• **Task to complete**: Nothing in the records may be left out or altered; reproduce them all exactly.
--------------------------------------------------
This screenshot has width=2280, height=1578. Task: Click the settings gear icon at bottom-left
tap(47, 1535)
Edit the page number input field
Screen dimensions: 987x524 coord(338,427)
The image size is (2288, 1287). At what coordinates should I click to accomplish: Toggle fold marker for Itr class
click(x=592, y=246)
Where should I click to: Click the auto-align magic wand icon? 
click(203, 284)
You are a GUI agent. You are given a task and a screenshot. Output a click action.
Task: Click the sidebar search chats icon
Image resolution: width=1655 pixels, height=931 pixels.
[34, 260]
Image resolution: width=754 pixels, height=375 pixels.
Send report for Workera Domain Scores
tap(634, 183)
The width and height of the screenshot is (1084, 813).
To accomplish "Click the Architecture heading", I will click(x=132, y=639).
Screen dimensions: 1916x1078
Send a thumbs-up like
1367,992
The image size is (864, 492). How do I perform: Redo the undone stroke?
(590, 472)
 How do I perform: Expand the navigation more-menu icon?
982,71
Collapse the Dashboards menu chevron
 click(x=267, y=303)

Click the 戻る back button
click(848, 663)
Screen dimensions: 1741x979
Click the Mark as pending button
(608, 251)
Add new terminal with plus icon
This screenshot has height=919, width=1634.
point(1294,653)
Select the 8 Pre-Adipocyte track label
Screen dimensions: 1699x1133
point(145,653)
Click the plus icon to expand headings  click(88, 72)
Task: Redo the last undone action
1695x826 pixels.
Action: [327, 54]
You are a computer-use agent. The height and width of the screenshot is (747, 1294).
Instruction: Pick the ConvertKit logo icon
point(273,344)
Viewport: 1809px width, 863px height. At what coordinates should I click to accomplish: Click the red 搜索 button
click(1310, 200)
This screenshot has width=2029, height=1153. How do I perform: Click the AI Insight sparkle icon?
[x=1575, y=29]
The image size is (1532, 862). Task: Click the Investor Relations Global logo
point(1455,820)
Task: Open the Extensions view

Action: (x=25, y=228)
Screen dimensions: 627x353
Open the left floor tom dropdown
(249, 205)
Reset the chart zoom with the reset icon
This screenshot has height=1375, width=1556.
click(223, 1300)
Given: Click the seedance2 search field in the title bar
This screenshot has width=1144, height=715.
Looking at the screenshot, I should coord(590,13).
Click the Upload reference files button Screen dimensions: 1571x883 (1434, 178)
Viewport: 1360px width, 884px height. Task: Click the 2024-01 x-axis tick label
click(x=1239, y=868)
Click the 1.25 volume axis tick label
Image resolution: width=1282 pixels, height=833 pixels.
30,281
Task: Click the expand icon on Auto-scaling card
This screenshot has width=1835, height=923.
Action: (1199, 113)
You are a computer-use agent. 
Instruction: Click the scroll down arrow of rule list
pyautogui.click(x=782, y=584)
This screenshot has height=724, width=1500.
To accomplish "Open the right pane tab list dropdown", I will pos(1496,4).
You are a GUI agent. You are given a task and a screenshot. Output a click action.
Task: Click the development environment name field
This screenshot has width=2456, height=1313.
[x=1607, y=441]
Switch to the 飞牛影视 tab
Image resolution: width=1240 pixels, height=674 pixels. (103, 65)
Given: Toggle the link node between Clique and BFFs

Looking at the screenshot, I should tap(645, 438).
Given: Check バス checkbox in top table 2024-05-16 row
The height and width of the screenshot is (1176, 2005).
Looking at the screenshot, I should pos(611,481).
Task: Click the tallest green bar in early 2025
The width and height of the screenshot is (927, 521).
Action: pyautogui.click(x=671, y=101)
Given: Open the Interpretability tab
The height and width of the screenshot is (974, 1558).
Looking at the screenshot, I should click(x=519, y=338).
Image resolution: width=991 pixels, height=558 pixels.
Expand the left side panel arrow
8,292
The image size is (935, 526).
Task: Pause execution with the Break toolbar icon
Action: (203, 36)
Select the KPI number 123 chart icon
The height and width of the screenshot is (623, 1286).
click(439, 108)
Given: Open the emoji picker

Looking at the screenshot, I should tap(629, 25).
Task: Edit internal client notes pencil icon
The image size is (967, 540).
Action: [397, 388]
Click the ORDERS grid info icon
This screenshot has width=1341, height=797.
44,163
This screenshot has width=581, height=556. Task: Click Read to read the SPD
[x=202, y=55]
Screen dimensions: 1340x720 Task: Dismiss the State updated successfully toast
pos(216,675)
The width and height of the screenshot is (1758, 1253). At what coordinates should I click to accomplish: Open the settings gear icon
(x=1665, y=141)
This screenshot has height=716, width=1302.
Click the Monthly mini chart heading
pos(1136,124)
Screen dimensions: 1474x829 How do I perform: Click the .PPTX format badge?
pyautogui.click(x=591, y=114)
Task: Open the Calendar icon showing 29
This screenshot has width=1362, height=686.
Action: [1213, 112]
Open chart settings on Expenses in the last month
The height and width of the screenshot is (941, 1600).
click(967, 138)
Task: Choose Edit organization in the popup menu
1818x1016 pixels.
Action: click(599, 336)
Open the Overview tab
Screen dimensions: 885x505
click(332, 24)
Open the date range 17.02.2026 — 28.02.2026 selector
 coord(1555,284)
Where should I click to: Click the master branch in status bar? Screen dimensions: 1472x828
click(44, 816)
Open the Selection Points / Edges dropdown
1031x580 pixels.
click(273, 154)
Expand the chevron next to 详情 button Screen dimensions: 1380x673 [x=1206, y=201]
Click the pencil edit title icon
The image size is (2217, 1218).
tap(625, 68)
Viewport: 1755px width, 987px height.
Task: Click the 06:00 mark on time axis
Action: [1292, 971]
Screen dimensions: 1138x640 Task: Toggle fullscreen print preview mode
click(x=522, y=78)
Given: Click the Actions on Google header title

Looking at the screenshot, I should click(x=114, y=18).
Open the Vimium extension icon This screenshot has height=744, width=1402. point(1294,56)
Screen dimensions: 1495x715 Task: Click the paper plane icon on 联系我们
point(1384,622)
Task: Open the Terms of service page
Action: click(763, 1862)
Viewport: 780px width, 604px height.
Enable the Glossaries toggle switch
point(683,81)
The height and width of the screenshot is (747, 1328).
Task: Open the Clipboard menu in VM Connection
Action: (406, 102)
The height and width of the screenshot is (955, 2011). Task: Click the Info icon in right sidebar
--------------------------------------------------
• **Exercise result**:
This screenshot has width=2280, height=1578. Task: Click the settings gear icon at bottom-left
tap(47, 1535)
Edit the page number input field
Screen dimensions: 987x524 coord(338,427)
The image size is (2288, 1287). At what coordinates should I click to accomplish: Toggle fold marker for Itr class
click(x=592, y=246)
Where should I click to: Click the auto-align magic wand icon? 
click(203, 284)
You are a GUI agent. You are given a task and a screenshot. Output a click action.
Task: Click the sidebar search chats icon
Image resolution: width=1655 pixels, height=931 pixels.
[34, 260]
Image resolution: width=754 pixels, height=375 pixels.
Send report for Workera Domain Scores
tap(634, 183)
The width and height of the screenshot is (1084, 813).
To accomplish "Click the Architecture heading", I will click(x=132, y=639).
Screen dimensions: 1916x1078
Send a thumbs-up like
1367,992
The image size is (864, 492). How do I perform: Redo the undone stroke?
(590, 472)
 How do I perform: Expand the navigation more-menu icon?
982,71
Collapse the Dashboards menu chevron
 click(x=267, y=303)

Click the 戻る back button
click(848, 663)
Screen dimensions: 1741x979
Click the Mark as pending button
(608, 251)
Add new terminal with plus icon
This screenshot has height=919, width=1634.
point(1294,653)
Select the 8 Pre-Adipocyte track label
Screen dimensions: 1699x1133
point(145,653)
Click the plus icon to expand headings  click(88, 72)
Task: Redo the last undone action
1695x826 pixels.
Action: [327, 54]
You are a computer-use agent. The height and width of the screenshot is (747, 1294).
Instruction: Pick the ConvertKit logo icon
point(273,344)
Viewport: 1809px width, 863px height. At what coordinates should I click to accomplish: Click the red 搜索 button
click(1310, 200)
This screenshot has width=2029, height=1153. How do I perform: Click the AI Insight sparkle icon?
[x=1575, y=29]
The image size is (1532, 862). Task: Click the Investor Relations Global logo
point(1455,820)
Task: Open the Extensions view

Action: (x=25, y=228)
Screen dimensions: 627x353
Open the left floor tom dropdown
(249, 205)
Reset the chart zoom with the reset icon
This screenshot has height=1375, width=1556.
click(223, 1300)
Given: Click the seedance2 search field in the title bar
This screenshot has width=1144, height=715.
Looking at the screenshot, I should coord(590,13).
Click the Upload reference files button Screen dimensions: 1571x883 (1434, 178)
Viewport: 1360px width, 884px height. Task: Click the 2024-01 x-axis tick label
click(x=1239, y=868)
Click the 1.25 volume axis tick label
Image resolution: width=1282 pixels, height=833 pixels.
30,281
Task: Click the expand icon on Auto-scaling card
This screenshot has width=1835, height=923.
Action: (1199, 113)
You are a computer-use agent. 
Instruction: Click the scroll down arrow of rule list
pyautogui.click(x=782, y=584)
This screenshot has height=724, width=1500.
To accomplish "Open the right pane tab list dropdown", I will pos(1496,4).
You are a GUI agent. You are given a task and a screenshot. Output a click action.
Task: Click the development environment name field
This screenshot has width=2456, height=1313.
[x=1607, y=441]
Switch to the 飞牛影视 tab
Image resolution: width=1240 pixels, height=674 pixels. (103, 65)
Given: Toggle the link node between Clique and BFFs

Looking at the screenshot, I should tap(645, 438).
Given: Check バス checkbox in top table 2024-05-16 row
The height and width of the screenshot is (1176, 2005).
Looking at the screenshot, I should pos(611,481).
Task: Click the tallest green bar in early 2025
The width and height of the screenshot is (927, 521).
Action: pyautogui.click(x=671, y=101)
Given: Open the Interpretability tab
The height and width of the screenshot is (974, 1558).
Looking at the screenshot, I should click(x=519, y=338).
Image resolution: width=991 pixels, height=558 pixels.
Expand the left side panel arrow
8,292
The image size is (935, 526).
Task: Pause execution with the Break toolbar icon
Action: (203, 36)
Select the KPI number 123 chart icon
The height and width of the screenshot is (623, 1286).
click(439, 108)
Given: Open the emoji picker

Looking at the screenshot, I should tap(629, 25).
Task: Edit internal client notes pencil icon
The image size is (967, 540).
Action: [397, 388]
Click the ORDERS grid info icon
This screenshot has width=1341, height=797.
44,163
This screenshot has width=581, height=556. Task: Click Read to read the SPD
[x=202, y=55]
Screen dimensions: 1340x720 Task: Dismiss the State updated successfully toast
pos(216,675)
The width and height of the screenshot is (1758, 1253). At what coordinates should I click to accomplish: Open the settings gear icon
(x=1665, y=141)
This screenshot has height=716, width=1302.
Click the Monthly mini chart heading
pos(1136,124)
Screen dimensions: 1474x829 How do I perform: Click the .PPTX format badge?
pyautogui.click(x=591, y=114)
Task: Open the Calendar icon showing 29
This screenshot has width=1362, height=686.
Action: [1213, 112]
Open chart settings on Expenses in the last month
The height and width of the screenshot is (941, 1600).
click(967, 138)
Task: Choose Edit organization in the popup menu
1818x1016 pixels.
Action: click(599, 336)
Open the Overview tab
Screen dimensions: 885x505
click(332, 24)
Open the date range 17.02.2026 — 28.02.2026 selector
 coord(1555,284)
Where should I click to: Click the master branch in status bar? Screen dimensions: 1472x828
click(44, 816)
Open the Selection Points / Edges dropdown
1031x580 pixels.
click(273, 154)
Expand the chevron next to 详情 button Screen dimensions: 1380x673 [x=1206, y=201]
Click the pencil edit title icon
The image size is (2217, 1218).
tap(625, 68)
Viewport: 1755px width, 987px height.
Task: Click the 06:00 mark on time axis
Action: [1292, 971]
Screen dimensions: 1138x640 Task: Toggle fullscreen print preview mode
click(x=522, y=78)
Given: Click the Actions on Google header title

Looking at the screenshot, I should click(x=114, y=18).
Open the Vimium extension icon This screenshot has height=744, width=1402. point(1294,56)
Screen dimensions: 1495x715 Task: Click the paper plane icon on 联系我们
point(1384,622)
Task: Open the Terms of service page
Action: click(763, 1862)
Viewport: 780px width, 604px height.
Enable the Glossaries toggle switch
point(683,81)
The height and width of the screenshot is (747, 1328).
Task: Open the Clipboard menu in VM Connection
Action: (406, 102)
The height and width of the screenshot is (955, 2011). Task: Click the Info icon in right sidebar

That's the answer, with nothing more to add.